- **RECORDS FOR THE EXERCISE**:
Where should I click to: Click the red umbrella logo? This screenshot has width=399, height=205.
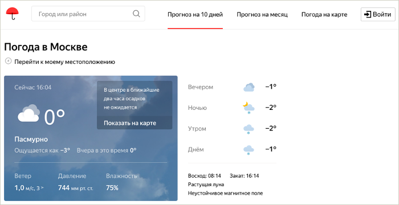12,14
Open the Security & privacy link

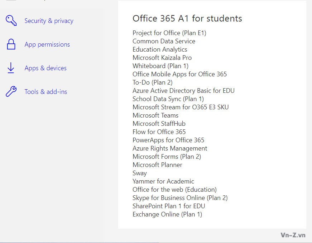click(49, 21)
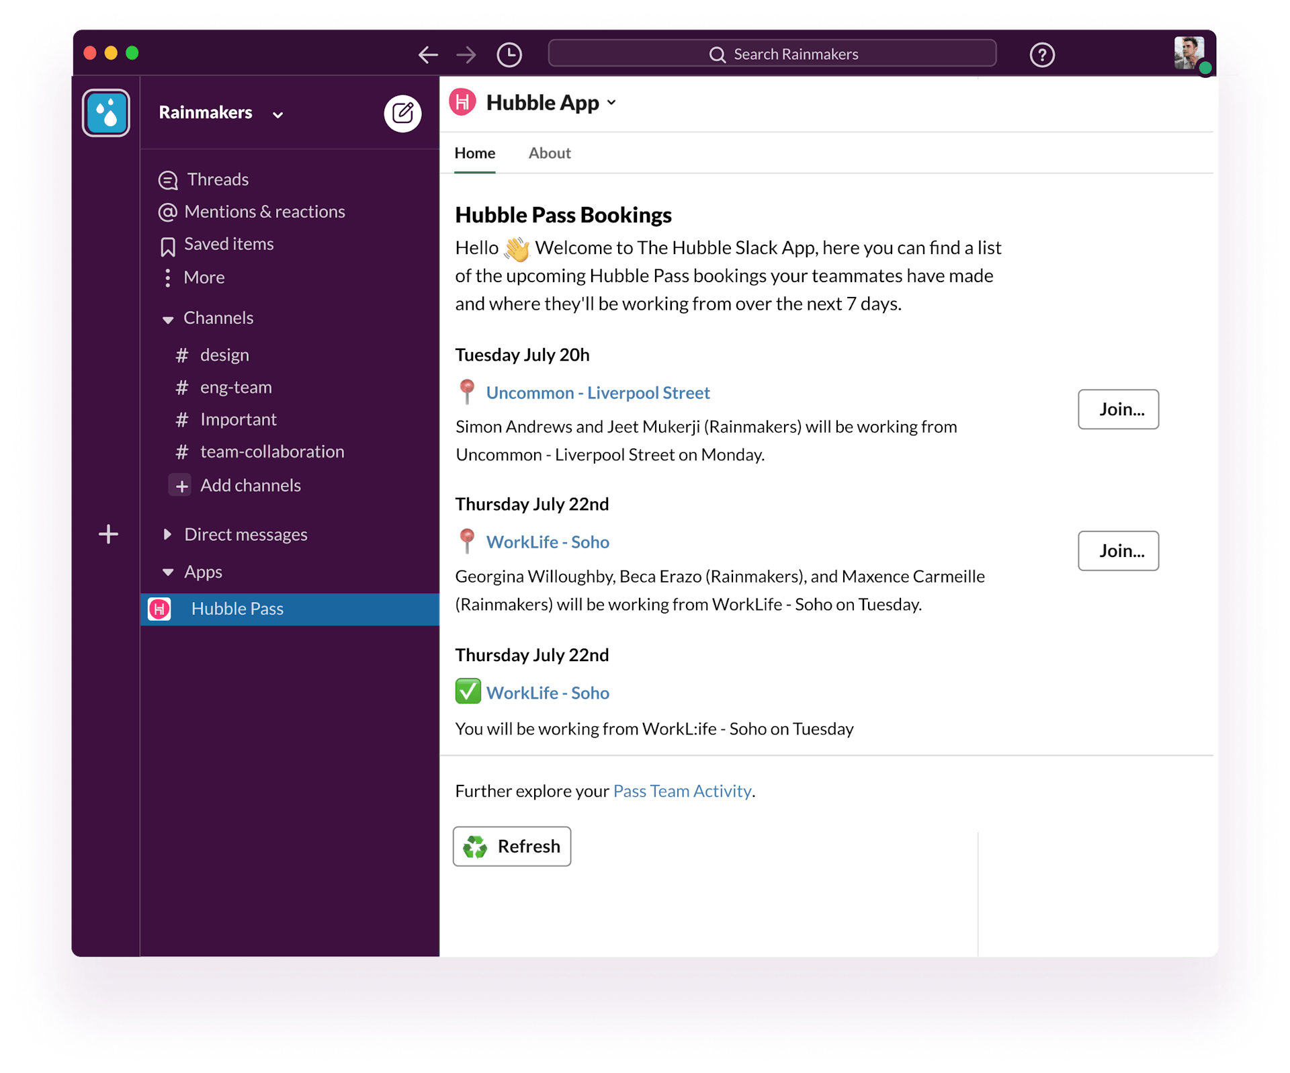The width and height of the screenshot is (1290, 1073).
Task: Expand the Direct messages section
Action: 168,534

- **AIM OF THE EXERCISE**: Copy the items above word for word, but leave out the pictures.

- **RESPONSE FOR THIS EXERCISE**:
Where should I click to: Click the red umbrella logo? This screenshot has width=399, height=205.
12,14
Open the Security & privacy link

click(49, 21)
The width and height of the screenshot is (1290, 1073).
Task: Expand the Direct messages section
Action: 168,534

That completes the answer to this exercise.